Long read sequencing is better suited to building high quality transcriptomes than short read sequencing as the longer read length retains more information and context about the original RNA molecule. A commonly used analogy when describing assembly is to imagine the genome as a puzzle that needs to be put back together. The smaller the pieces, the more difficult the puzzle. A puzzle made of larger pieces is much easier to put back together and reconstruct the original RNA sequence.
3.2.4 Gene Fusion Detection
RNAseq can have clinical applications. One such application is the detection of fusion genes - these can arise due to chromosomal rearrangements combining the coding regions of two genes. These genes can produce aberrant proteins and lead to cancer development if the fused genes are oncogenes or tumor suppresor genes. Therefore, detection of fusion genes can be an important diagnostic tool in clinical settings as well as for cancer research.
3.2.5 ’Omics Integration
RNAseq data can be combined with other types of genome wide to provide deeper insights into gene regulation and molecular function. Combining with epigenetic data such as ChIPseq and ATACseq can be used to examine gene regulatory networks in a tissue of interest.

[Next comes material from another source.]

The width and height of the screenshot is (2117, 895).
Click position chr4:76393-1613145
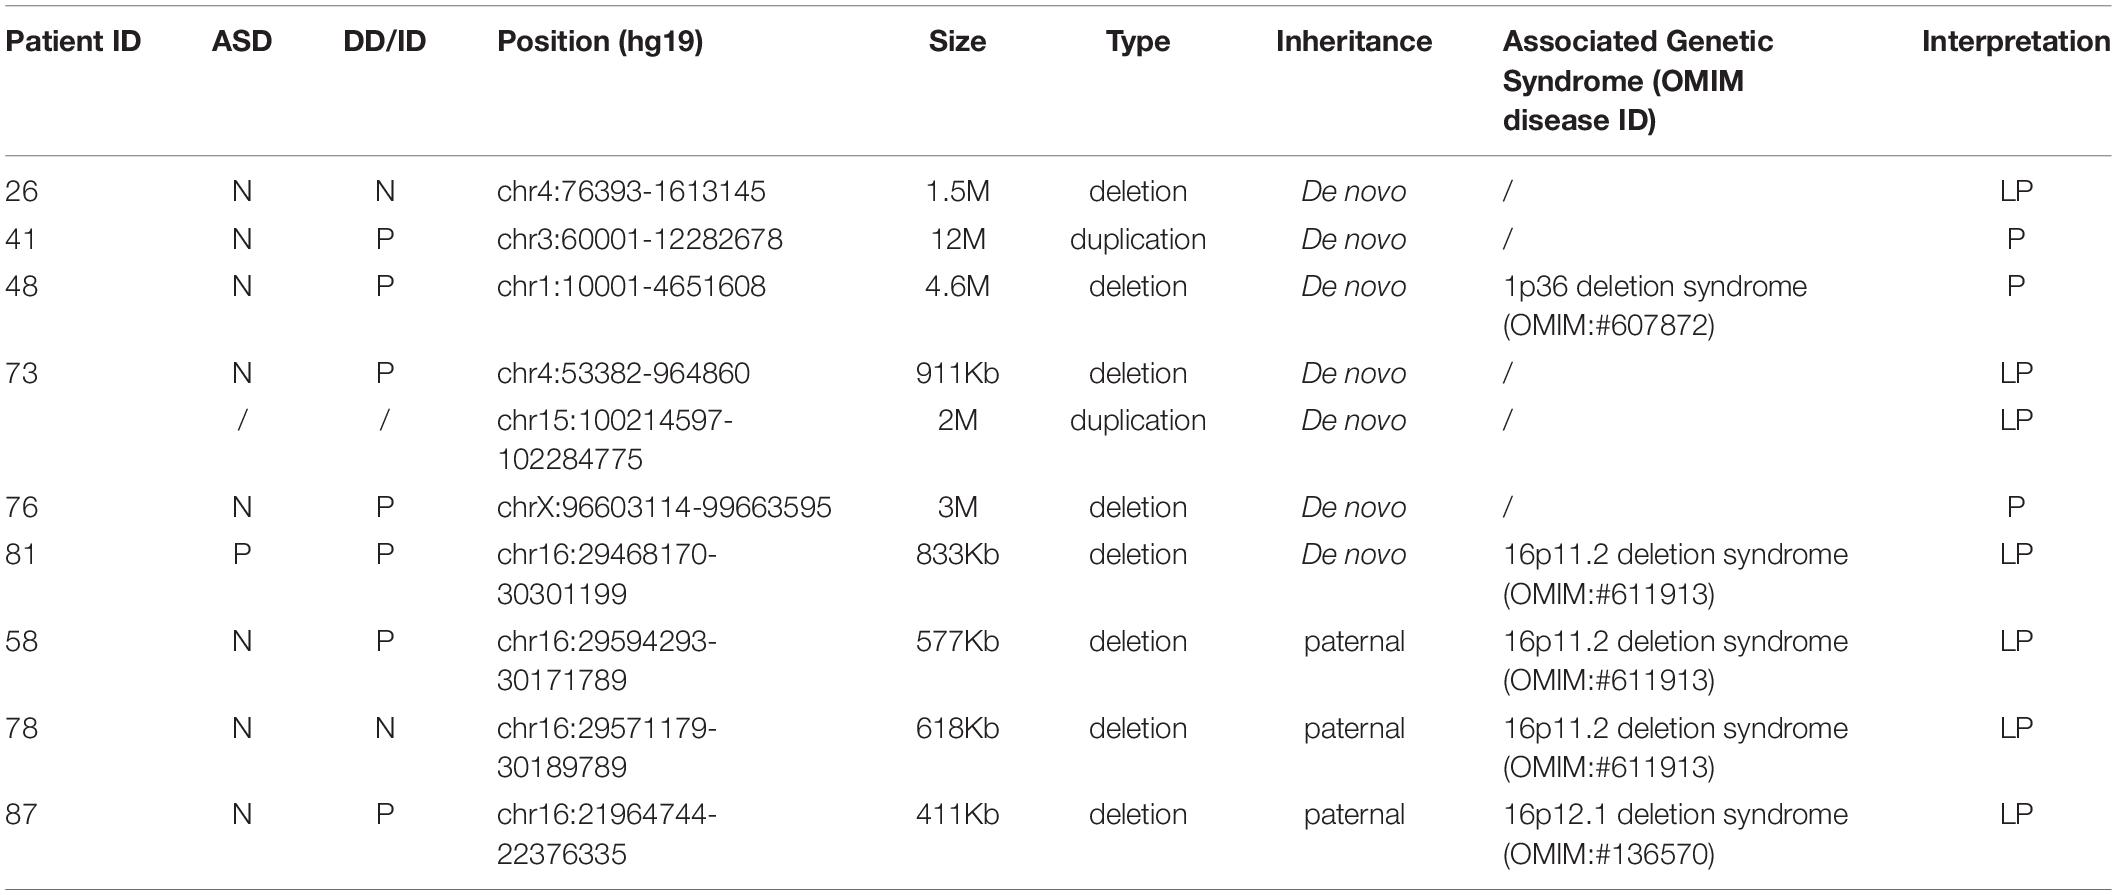pyautogui.click(x=631, y=191)
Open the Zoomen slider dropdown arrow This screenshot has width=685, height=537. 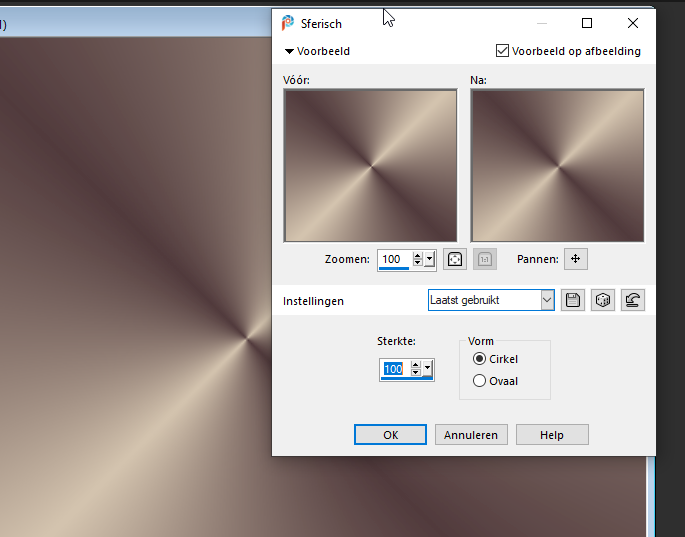click(x=430, y=259)
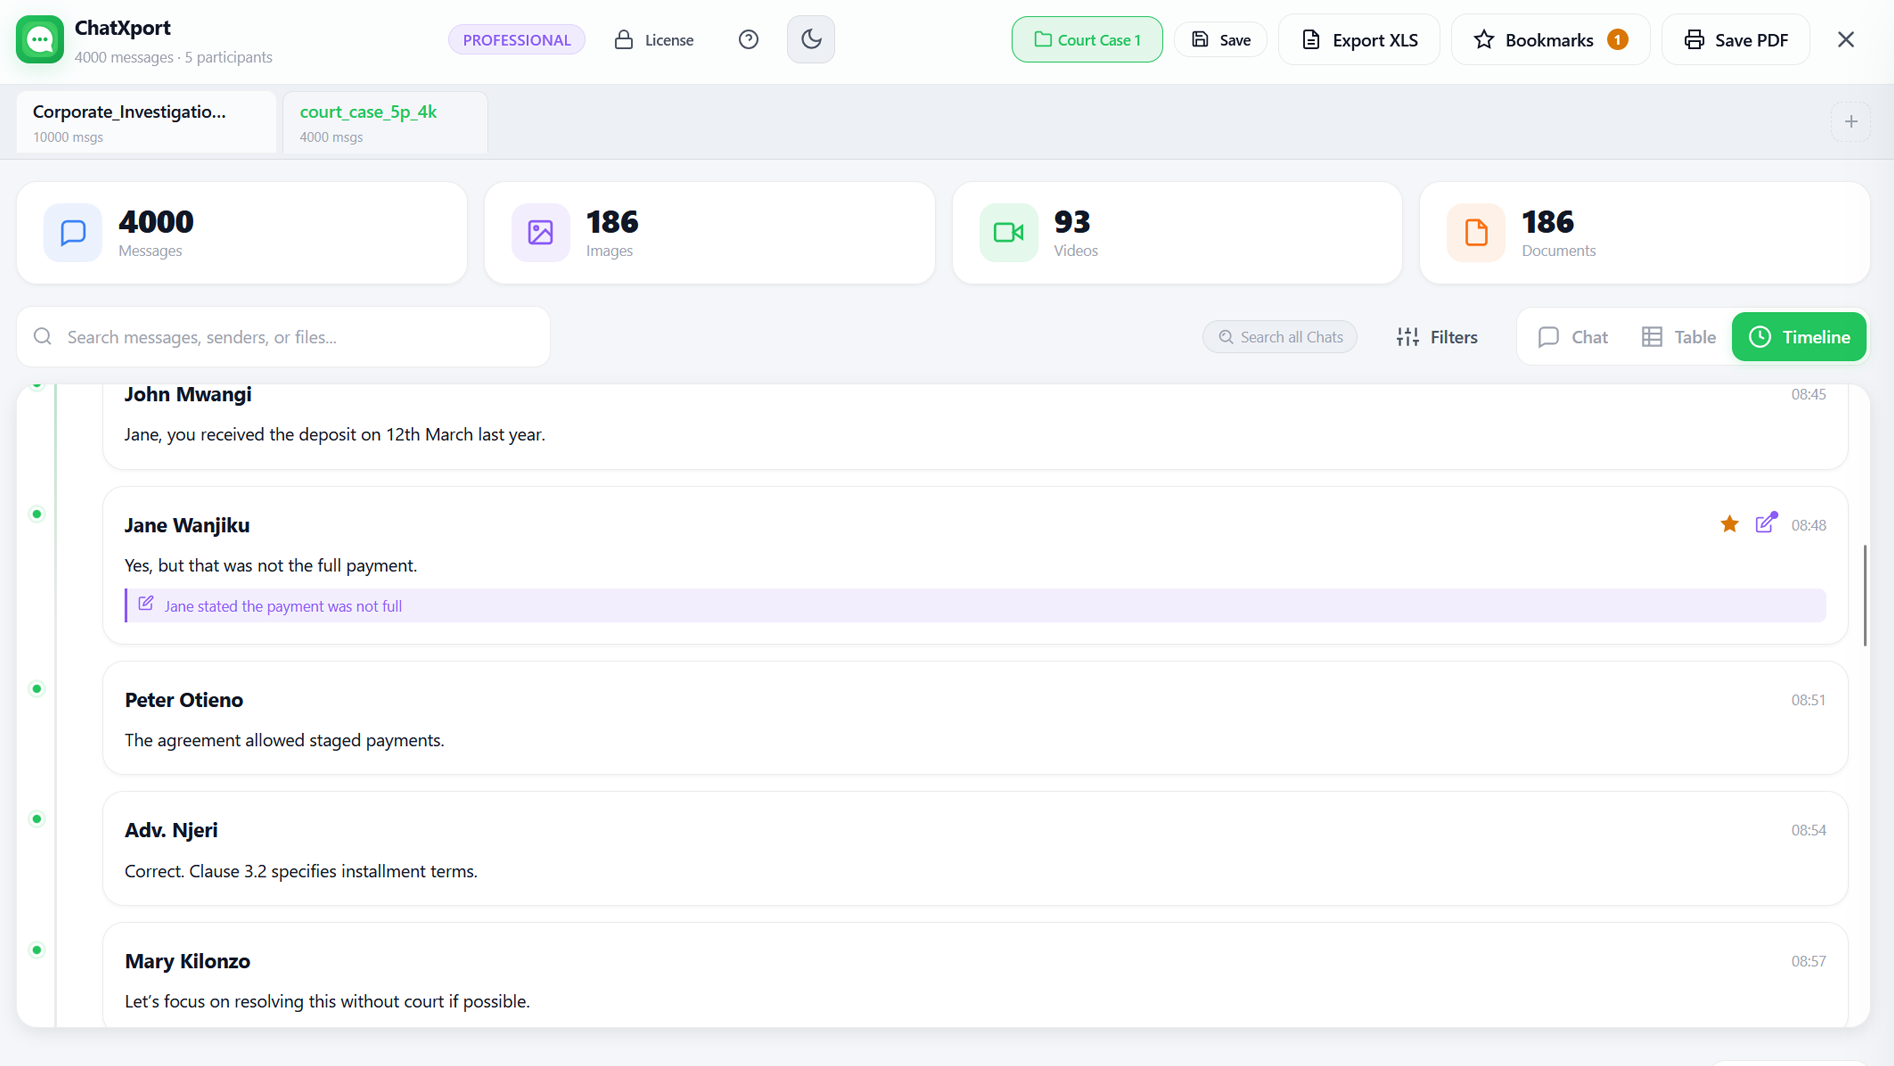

There are tools that can take chromatin data and trancriptomic data to classify transcription factor activity as either activating and repressive on target genes. DNA methylation and histone modifications can also be correlated with gene expression data .
RNAseq data combined with DNA sequencing data enables the link between genotype and gene expression to be studied. Genetic variation has been shown to affect the expression of genes. Identification of single nucleotide polymorphism (SNPs) or structural variants (SV) from the genomic data can be used with the RNAseq data to identify expression quantitative trait loci (eQTLs) - genetic loci that explain variation in mRNA levels.
Multiomic integration analyses tend to be complex and are rarely straightforward. Depending on the type of data being integrated, little or not correlation might be found between the two data types. Proteomic data for example generally has low correlation with RNAseq data.
Discussion: Design A Bulk RNAseq Experiment
You want to examine the impact of several different growth conditions in a specific bacterial strain and your interest is mostly in changes to gene expression. A side goal of your project is to look at small RNA changes. Assuming you have no limitations on your budget, what are some considerations you’d have in designing a potential RNAseq experiment for this project?
3.3 Before you begin an experiment: some questions to consider…
The questions below are a few that might help in planning an experiment:
- do you want to assay changes in gene expression?
- do you want to identify novel transcripts?
- do you intend to study transcriptomic changes in individual cells or the tissue level? (single versus bulk RNAseq)
- do you want to characterise isoforms/study alternative splicing? (short versus long read sequencing)
- will you pull down transcripts with a poly A tail (poly-A selection) or deplete ribosomal genes (ribo depletion)? Does your organism produce mRNA with a polyA tail?
- single end or paired end sequencing?
- does your organism of interest have an annotated reference genome or will you need to assemble a transcriptome?
- are you going to align against the genome or transcriptome?
- how many different conditions are you testing? How many replicates do you have for each condition? Do you have a control condition?
- how complex is the experiment? Will you be able to collect all the samples you need in one experiment or are you going to have to do multiple batches?
- how inbred is your organism? If the organism of interest is not inbred, what level of genetic variation exists between your individuals?
- what is your budget? How many samples can you afford to sequence?
- does the data have already established analysis workflows or are you going to have to do it from scratch?